Butternut badges worn by IU students who were Southern sympathizers during the Civil War, circa 1862. Photo courtesy of IU Archives.

From 1860 to 1861, students and faculty of Indiana University tried to maintain academic decorum amid the clamor caused by civil war. But national events overshadowed scholarly pursuits. The conflict engulfed both the quiet precincts of Seminary Square and the bucolic town of Bloomington, as the school’s students and the county’s citizenry fought among themselves over the issues of the war.

In the early 1920s, an IU alumnus described those days in a letter to a friend.  South Carolina’s government had passed an ordinance of secession in December 1860, and John D. Alexander, class of 1861, recounted the moment when students discovered a secession flag “flying from the highest point on the University Building. The whole town was thrown into a frenzy of excitement. Students and people of the town soon filled the campus—the flag was torn down and dragged through the Street to [President] Doctor Nutt’s residence – then to the Court House Square where speeches were made denouncing the ones who placed the flag there and particularly South Carolina and the flag was burned.” [1]

The town of Bloomington again showed its outrage when, a few months later in April 1861, Confederate forces attacked the United States Army post, Fort Sumter, in Charleston Harbor. Monroe County residents, including some of the university’s students, rallied to the defense of the Union and joined the army to suppress foul rebellion. Some students and alumni from the South fought to defend slavery.

The flag incident of 1860 elicited sympathy with the secessionists among some students; similar expressions of sympathy with Confederates emerged in Bloomington and Monroe County during the war.

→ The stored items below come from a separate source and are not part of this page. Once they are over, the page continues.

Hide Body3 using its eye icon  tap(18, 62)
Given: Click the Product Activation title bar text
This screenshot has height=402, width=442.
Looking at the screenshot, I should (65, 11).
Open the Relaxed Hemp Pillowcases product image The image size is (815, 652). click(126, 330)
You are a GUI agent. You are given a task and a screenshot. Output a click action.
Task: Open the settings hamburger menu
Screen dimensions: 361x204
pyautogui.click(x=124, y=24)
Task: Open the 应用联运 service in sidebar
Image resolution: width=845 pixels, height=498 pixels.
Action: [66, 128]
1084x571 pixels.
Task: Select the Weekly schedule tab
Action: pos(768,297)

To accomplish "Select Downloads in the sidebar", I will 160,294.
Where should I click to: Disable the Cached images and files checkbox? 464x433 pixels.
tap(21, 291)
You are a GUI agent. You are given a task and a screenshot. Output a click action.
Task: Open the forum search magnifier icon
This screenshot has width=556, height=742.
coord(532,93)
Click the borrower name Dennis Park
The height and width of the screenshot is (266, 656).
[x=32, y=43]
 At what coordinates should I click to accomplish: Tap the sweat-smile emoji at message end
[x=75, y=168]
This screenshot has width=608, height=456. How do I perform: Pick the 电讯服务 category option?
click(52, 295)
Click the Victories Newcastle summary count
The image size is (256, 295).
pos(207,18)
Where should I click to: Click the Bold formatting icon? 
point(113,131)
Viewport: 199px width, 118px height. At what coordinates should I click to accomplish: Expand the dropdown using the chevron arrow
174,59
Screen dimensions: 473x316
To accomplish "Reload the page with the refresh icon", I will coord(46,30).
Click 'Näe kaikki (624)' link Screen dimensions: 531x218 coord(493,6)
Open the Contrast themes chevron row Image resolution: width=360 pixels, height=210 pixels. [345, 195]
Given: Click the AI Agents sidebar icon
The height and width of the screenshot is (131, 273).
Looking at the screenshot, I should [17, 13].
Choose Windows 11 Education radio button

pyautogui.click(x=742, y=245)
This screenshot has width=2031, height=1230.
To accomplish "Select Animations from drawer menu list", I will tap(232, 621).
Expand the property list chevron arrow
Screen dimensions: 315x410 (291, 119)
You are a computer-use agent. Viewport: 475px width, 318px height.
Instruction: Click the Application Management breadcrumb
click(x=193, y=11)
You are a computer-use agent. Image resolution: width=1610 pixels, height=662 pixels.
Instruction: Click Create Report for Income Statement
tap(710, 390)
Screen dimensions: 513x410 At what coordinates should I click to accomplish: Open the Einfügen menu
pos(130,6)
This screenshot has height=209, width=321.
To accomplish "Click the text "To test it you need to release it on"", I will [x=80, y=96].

Much of the campus ferment over the Civil War was confined to debates held in the two literary societies that dominated campus life, the Athenian Society and Philomathean Society. The young men (as women had yet to enter the student body) who did not leave school to join the army debated the partisan and ideological issues that roiled the country: Was secession and slavery allowable under the Constitution? Was coercion of the rebel states back into the Union proper? Was President Lincoln a tyrant? Should African-American men be employed as soldiers? They emitted much hot air and jabbed their fingers into the air to make their rhetoric ring with effect.

While students dueled verbally, partisan conflicts in town and the surrounding county over the war produced numerous violent, criminal incidents, especially as the war dragged on with no end in sight, and the death toll mounted. Brawls over the war occurred frequently. Arsonists torched the house of a prominent pro-war jurist in 1862. Residents shielded army deserters from arrest, and authorities arrested men for speaking against the war effort.

In June 1863, amid a wave of organized and murderous draft enrollment resistance throughout Indiana and neighboring states, a large body of armed men accosted a draft enrollment officer in Indian Creek Township, in the southwest corner of Monroe County, and seized his enrollment lists. Military authorities sent a force of over one thousand troops—infantry, cavalry, and artillery—to Bloomington to arrest the perpetrators.  The troops billeted in the town among welcoming pro-war Republicans (town Democrats, many of whom had soured on the war effort, later complained that the troops had been drunk and disorderly) for several days and arrested more than a dozen men for draft resistance before marching into Greene and Sullivan counties to enforce the draft law. The violence of the war reached into every Indiana community.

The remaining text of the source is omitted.